Problem description:
Copy out the rows starting at the line that has "This screenshot has height=555, width=640." and stopping after the line that has "click(x=555, y=549)". Keep the requests unchanged and shift every answer coordinate by -150.

Data supplied:
::::::

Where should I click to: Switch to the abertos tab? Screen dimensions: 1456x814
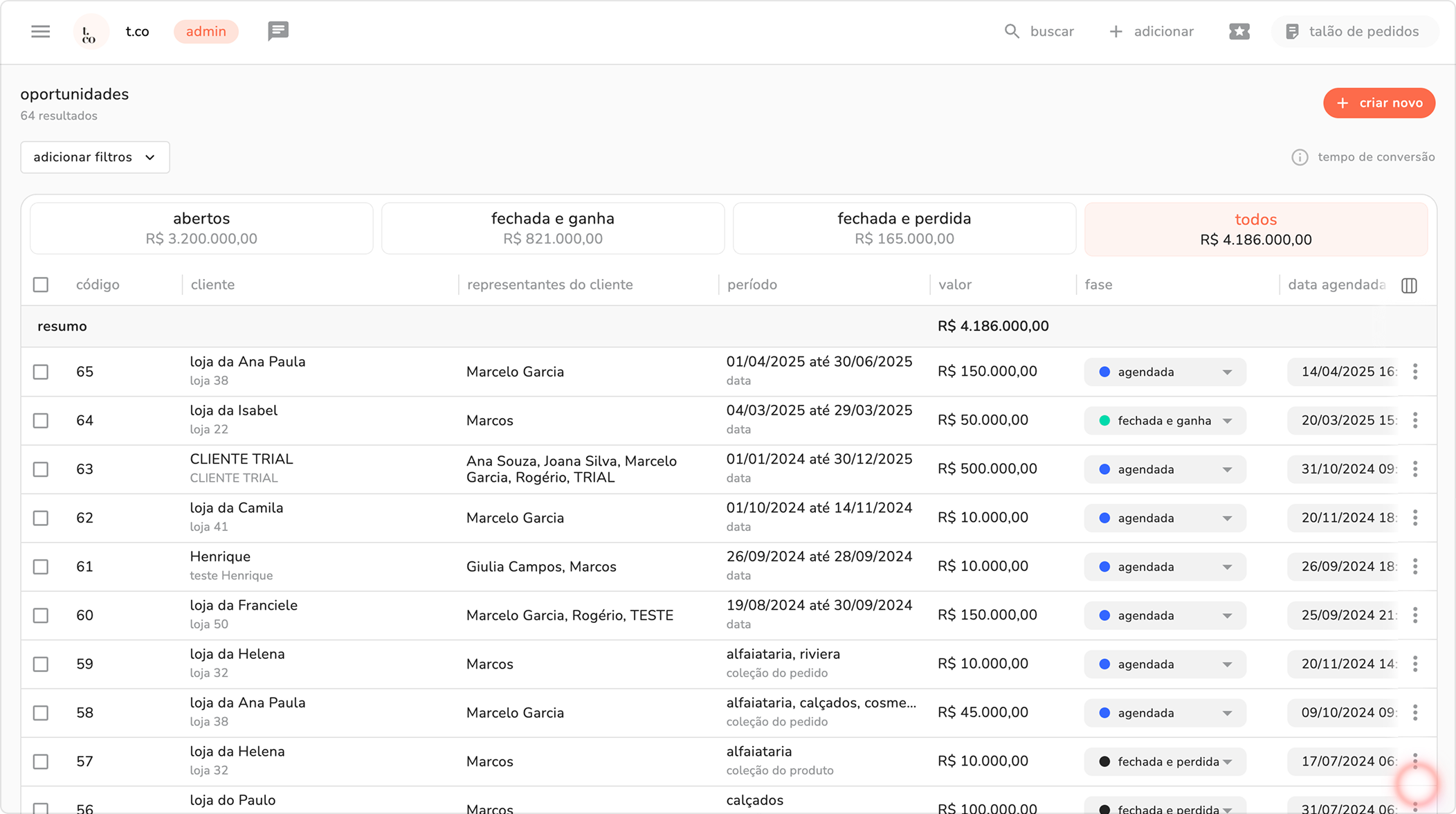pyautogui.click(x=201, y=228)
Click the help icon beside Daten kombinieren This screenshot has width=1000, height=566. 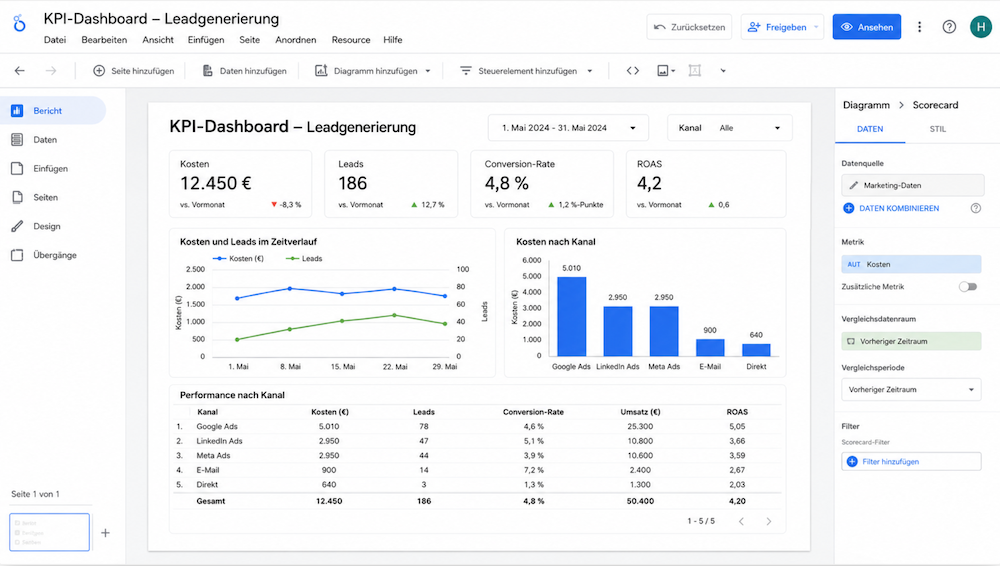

::::::

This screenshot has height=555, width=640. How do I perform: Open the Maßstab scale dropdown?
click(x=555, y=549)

::::::

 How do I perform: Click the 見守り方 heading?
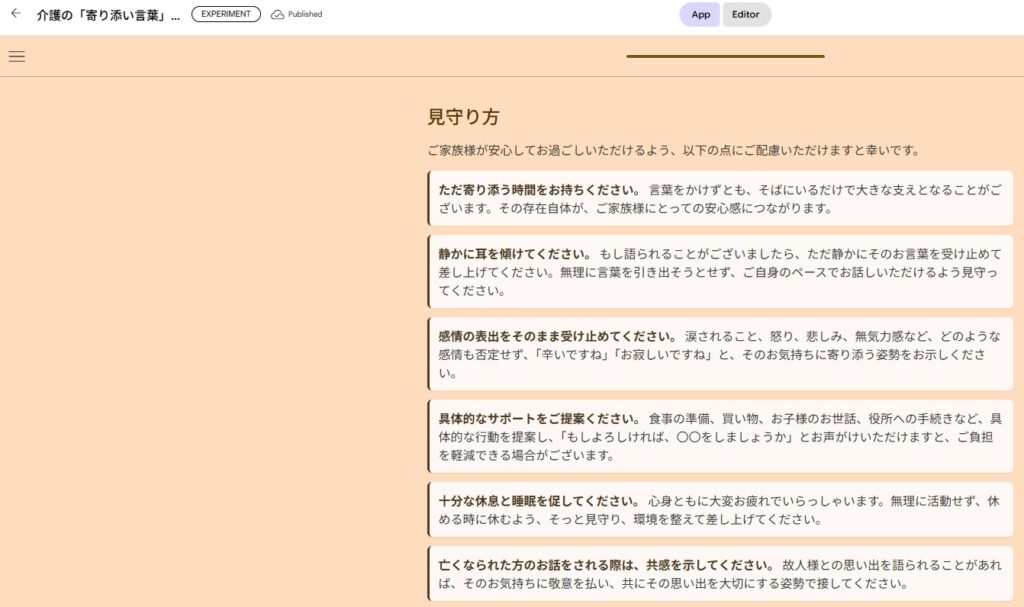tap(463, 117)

::::::

Answer to this task:
This screenshot has height=555, width=640. How do I perform: Open the Maßstab scale dropdown?
click(x=405, y=399)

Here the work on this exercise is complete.